## Zitierter Text
============

So, der vor langer, langer Zeit gefasste Plan, eine Compilation zusammenzustellen, auf der Bands zu finden sind, die aus dem Rhein-Main-Gebiet stammen, wird endlich, endlich Wirklichkeit. Irre, wie lange das immer dauert, die Recherche, Texte schreiben, den Bands nachstellen, Cover gestalten usw. Nun aber kann ich behaupten, dass »Happy Lotto« richtig fein geworden ist. 18 Songs sind drauf, von 18 Bands, die vielleicht maximal 50 Kilometer voneinander entfernt aus Südhessen und in geringen Mengen aus Rheinland Pfalz stammen, die manchmal mehr und manchmal weniger miteinander verbindet, immer aber die Musik und nun dieser Sampler.
Stilistisch bewegt sich »Happy Lotto« zwischen Indie und Rock, subsumiert unter dem Begriff »Music from the Rhein-Mainian Underground«. Dabei habe ich oft auf MP3s zurückgegriffen, die auf den Bandseiten zu finden sind, in Ausnahmen wurden mir aber auch exklusiv für diesen Sampler Songs zur Verfügung gestellt. Tausend Dank dafür. Es empfiehlt sich daher auf jeden Fall, die Datei komplett auf den Rechner zu laden und dann auf CD zu brennen (einfach dem Rapidshare-Link folgen). Denn: »Happy Lotto« ist großartig und unsere Platte des Monats.

============

## Gegebene Aufgabe 1
Wandle in den Einträgen die Zeilen, beginnend mit der Zeile mit „Where should I click to: Select the 'Yorumlar'“ und weiter bis einschließlich der Zeile mit „(x=572, y=83)“, in eine Markdown-Tabelle mit den Spalten „Nummer“ und „Zeile“ um. Leerzeilen lässt du dabei weg.
## Gegebene Aufgabe 2
Schreib den Text über den Sampler »Happy Lotto« im Anschluss an seinen letzten Satz weiter.
Die Einträge haben mit dem Text über den Sampler »Happy Lotto« nichts zu tun.

## Datensätze zum Auffinden angezeigter Elemente
============

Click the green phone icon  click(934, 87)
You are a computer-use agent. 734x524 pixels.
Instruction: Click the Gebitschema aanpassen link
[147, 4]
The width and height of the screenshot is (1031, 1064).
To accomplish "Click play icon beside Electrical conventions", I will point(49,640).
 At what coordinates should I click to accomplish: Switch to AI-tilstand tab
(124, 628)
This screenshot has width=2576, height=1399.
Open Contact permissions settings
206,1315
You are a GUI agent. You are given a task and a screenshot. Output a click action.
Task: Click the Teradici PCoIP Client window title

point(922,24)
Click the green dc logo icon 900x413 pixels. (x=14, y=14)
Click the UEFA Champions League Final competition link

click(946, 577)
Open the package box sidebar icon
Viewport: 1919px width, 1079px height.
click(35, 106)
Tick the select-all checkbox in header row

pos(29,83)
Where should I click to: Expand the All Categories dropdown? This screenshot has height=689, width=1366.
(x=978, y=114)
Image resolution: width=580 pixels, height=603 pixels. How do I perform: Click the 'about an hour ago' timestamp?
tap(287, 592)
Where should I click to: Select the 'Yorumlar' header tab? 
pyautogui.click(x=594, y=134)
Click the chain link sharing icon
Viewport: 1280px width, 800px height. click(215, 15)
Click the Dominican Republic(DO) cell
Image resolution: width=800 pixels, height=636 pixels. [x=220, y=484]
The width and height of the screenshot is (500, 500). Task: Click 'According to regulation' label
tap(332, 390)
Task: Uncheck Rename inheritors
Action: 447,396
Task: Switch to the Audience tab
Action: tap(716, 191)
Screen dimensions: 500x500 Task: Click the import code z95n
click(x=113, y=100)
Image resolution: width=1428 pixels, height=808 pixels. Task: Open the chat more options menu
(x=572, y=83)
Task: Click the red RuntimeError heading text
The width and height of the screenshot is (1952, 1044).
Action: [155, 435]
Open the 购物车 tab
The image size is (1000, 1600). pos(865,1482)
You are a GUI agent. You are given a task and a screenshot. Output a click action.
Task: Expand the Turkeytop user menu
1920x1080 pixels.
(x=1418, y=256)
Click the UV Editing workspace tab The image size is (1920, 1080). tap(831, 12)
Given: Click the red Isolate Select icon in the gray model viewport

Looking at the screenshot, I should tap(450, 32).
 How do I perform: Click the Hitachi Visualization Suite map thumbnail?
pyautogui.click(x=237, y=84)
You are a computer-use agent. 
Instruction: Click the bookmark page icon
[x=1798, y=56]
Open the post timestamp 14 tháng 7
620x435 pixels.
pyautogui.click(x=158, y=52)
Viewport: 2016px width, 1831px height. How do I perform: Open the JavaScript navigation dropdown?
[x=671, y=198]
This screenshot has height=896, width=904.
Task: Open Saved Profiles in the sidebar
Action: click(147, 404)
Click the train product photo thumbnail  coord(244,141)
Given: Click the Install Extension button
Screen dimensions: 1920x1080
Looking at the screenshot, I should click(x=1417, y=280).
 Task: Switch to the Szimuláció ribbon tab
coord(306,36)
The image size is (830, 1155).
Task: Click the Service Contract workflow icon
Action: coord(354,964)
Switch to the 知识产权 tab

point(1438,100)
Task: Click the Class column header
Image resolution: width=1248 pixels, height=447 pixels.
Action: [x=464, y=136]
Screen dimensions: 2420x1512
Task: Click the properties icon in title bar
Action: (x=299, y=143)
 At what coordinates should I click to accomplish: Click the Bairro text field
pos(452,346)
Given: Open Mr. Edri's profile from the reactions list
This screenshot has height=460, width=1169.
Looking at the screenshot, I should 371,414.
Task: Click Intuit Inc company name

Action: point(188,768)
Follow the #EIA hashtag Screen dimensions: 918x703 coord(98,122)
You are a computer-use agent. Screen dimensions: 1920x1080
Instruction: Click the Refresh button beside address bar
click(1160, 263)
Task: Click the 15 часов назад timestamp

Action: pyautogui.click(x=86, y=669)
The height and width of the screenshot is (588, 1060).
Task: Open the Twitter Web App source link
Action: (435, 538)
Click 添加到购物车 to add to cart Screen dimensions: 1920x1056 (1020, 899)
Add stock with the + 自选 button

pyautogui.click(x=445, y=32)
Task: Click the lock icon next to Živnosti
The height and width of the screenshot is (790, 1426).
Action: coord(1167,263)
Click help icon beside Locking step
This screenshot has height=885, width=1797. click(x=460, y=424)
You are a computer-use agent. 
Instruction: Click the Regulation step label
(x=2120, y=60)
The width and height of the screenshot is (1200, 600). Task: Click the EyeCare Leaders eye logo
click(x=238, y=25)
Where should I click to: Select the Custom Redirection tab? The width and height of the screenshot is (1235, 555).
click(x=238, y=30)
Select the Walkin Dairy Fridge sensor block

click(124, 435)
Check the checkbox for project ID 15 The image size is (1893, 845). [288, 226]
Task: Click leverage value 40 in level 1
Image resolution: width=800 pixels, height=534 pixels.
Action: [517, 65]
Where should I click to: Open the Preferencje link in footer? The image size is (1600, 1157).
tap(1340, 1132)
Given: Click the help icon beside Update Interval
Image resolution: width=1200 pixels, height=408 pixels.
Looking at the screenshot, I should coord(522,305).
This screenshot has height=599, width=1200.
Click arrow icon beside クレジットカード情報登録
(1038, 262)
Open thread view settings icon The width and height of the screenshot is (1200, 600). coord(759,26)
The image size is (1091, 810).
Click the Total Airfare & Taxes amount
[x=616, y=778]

============

## Antwort 1
| Nummer | Zeile |
|---|---|
| 1 | Where should I click to: Select the 'Yorumlar' header tab?  |
| 2 | pyautogui.click(x=594, y=134) |
| 3 | Click the chain link sharing icon |
| 4 | Viewport: 1280px width, 800px height. click(215, 15) |
| 5 | Click the Dominican Republic(DO) cell |
| 6 | Image resolution: width=800 pixels, height=636 pixels. [x=220, y=484] |
| 7 | The width and height of the screenshot is (500, 500). Task: Click 'According to regulation' label |
| 8 | tap(332, 390) |
| 9 | Task: Uncheck Rename inheritors |
| 10 | Action: 447,396 |
| 11 | Task: Switch to the Audience tab |
| 12 | Action: tap(716, 191) |
| 13 | Screen dimensions: 500x500 Task: Click the import code z95n |
| 14 | click(x=113, y=100) |
| 15 | Image resolution: width=1428 pixels, height=808 pixels. Task: Open the chat more options menu |
| 16 | (x=572, y=83) |

## Antwort 2
PDF-COVER für die CD-Hülle Danke an incredible Till und spectacular Dave, die mit mir das Cover gestaltet und den Titel des Samplers erarbeitet haben. Das verwendete Foto ist übrigens ein Found Footage. Leider haben wir trotz härtester Recherche keinen Urheber ausfindig machen können. Falls hier jemand Einwände hat, bitte melden
auch: Sendung vom 14.09.2006 – 19-20 Uhr – Radio X – zum Livestream
01. STUART WESTCLIFF – A Funny Discussion [SW at MySpace]
Wahrscheinlich leben nicht viele Musiker in Erlensee. Und wer dort wohnt, singt für den örtlichen Liederkranz oder engagiert sich in der Gemeindevertretung. Vielleicht braucht es diese Umgebung auch, dieses morbide Landleben am Rande der Stadt, um Musik zu machen, die irgendwo zwischen Frank Zappa und Money Mark liegt. Stuart Westcliff ist ein orgelnder Bastard, der den Groove unter der Hose sitzen hat. Sein ewiges Talent und seine kontemplative Gelassenheit müssten eigentlich reichen, um hierzulande ein paar Freunde zu finden. Wann wird dieser Mann endlich entdeckt?
02. FASHION OK – Contact Lens
Seit der Veröffentlichung ihrer »Demo Songs« vor zwei Jahren ist bei Fashion OK nicht mehr viel passiert. Selbst für ein paar hübsche Worte über sie hat es nicht gereicht. »Coming soon« ist auf den pastellfarbenen Wänden ihrer Homepage zu lesen. Kein MySpace. Kaum Konzerte. In diesen Worten steckt nicht viel mehr als mein Bedauern, dass Fashion OKs Ära zu Ende sein könnte, bevor sie überhaupt richtig begonnen hat. »Contact Lens« ist aufregend, ohne jede Frage, druckvoll treibend und hip wie Sau. Irgendwo zwischen Hazel O’Conner und den Au Pairs auf 45. Mit 1:58 Minuten mehr als auf den Punkt gebracht. Kann jemand für die Band die Studiokosten übernehmen?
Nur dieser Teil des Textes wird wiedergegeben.